# Career Change + Insecurity



## Deagalman (Jul 3, 2009)

Has anyone been successful? I spend most of my days in a state of doubt but I forge ahead. Is sacrificing a lot now really worth the pay off later? Before my career starts, I'll be 31 +. It makes me extremely skeptical. I'm essentially betting on an outcome that I have no way of knowing yet.


----------



## whisperycat (Aug 9, 2009)

How do you define succesfull? 

Success is a journey, not a destination. It's also pretty subjective :happy:


----------



## Deagalman (Jul 3, 2009)

I don't know. Good point. I like your castle.


----------



## The Proof (Aug 5, 2009)

talk to a career counselor, a specialist, or get one of those career ebooks, though I think the counselor would be the better option


----------



## BehindSmile (Feb 4, 2009)

I feel your pain. I THOUGHT what I wanted to go into was dealing with behavioral adolescents. I lasted about 3 weeks in that job, I had to be locked in the office to prevent them from beating me to death, and then that adolescent knew they wouldn't get to me so they put up another and that adolescent unexpectedly got to me and did beat me pretty badly. It's what I went to school for, and I just couldn't handle it.

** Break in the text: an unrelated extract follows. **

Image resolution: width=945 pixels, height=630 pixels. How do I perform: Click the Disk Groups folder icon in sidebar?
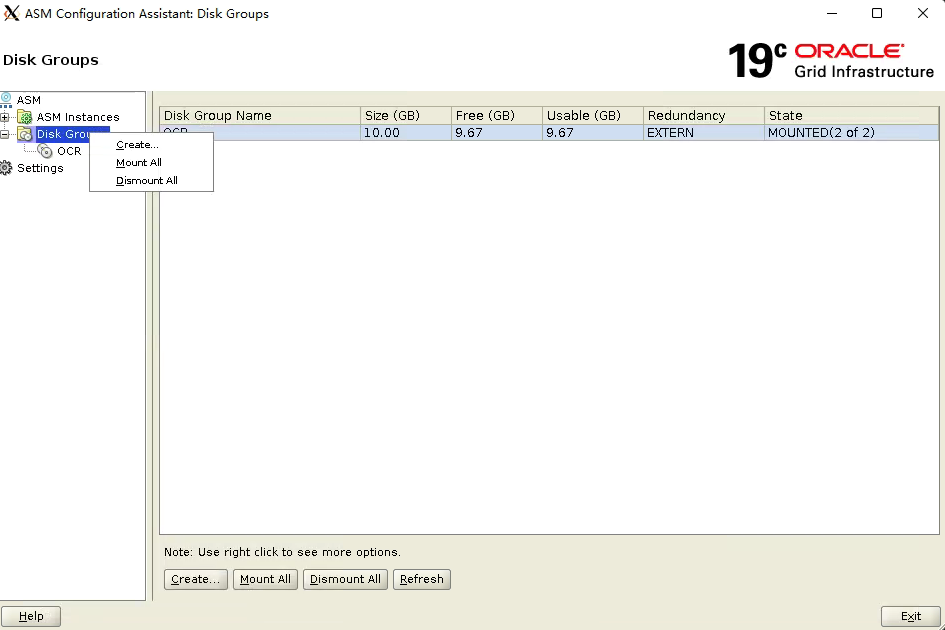coord(25,134)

Do you have a certain degree or area of interest? Like Thracius said...maybe starting with some books that deal with different careers in your field of interest. That's my first step. :tongue:


----------



## Deagalman (Jul 3, 2009)

Thracius said:


> talk to a career counselor, a specialist, or get one of those career ebooks, though I think the counselor would be the better option



Thank you but these people more often are the least bit understanding and offer the worst advice which involves what is practical in their eyes and inclined to make me miserable. Why do I ask someone who wears a suit who has a surface understanding of my field to advise me on it? I'd be better off talking to architects, design houses, etc. Keep my dreams alive! Thank you though.


----------



## Deagalman (Jul 3, 2009)

Oh, there is no way you all could know from my title thread. I want to be an architect but I'm insecure because I'm 26 and I almost already another degree. But with architecture, there are multiple ways to progress and I've found one that makes sense to me but would be seen as unorthodox to others. It involves a second bachelor's. I'm all nervous about it because I keep thinking that I will already have a degree, what am I doing. I've been stalling graduating with my other degree so that by the time I get into possibly finding a job it will be too late to reconsider. It's like a contingency plan designed to prevent me from backing out.


----------



## Raynekatt (May 14, 2009)

There's nothing to stop you from having both degrees and pursuing what you think you might enjoy. Life is too full of doubt and half thoughts to add another "wish I did". 

Speaking from experience and from what I have seen, most people do change fields/jobs quite often. I went from a study in virology to law. Just take a deep breath and step out. :happy: The other degree would be like your lifeline and would allow you to be considered versitle by companies.


----------



## Singularity (Sep 22, 2009)

Deagalman, 

It is true that people often change careers. Also, it's common to get a degree in something and work in a completely different field. My undergraduate is in Anthropology. I worked in the Coroner's office for a year and a half and also worked as an archaeologist for 8 years. Then, I decided I could no longer afford that career so I went back to school and got an MBA. I did some small business management for a bit and am now doing accounting. So don't think that you have to do what you have a degree in. 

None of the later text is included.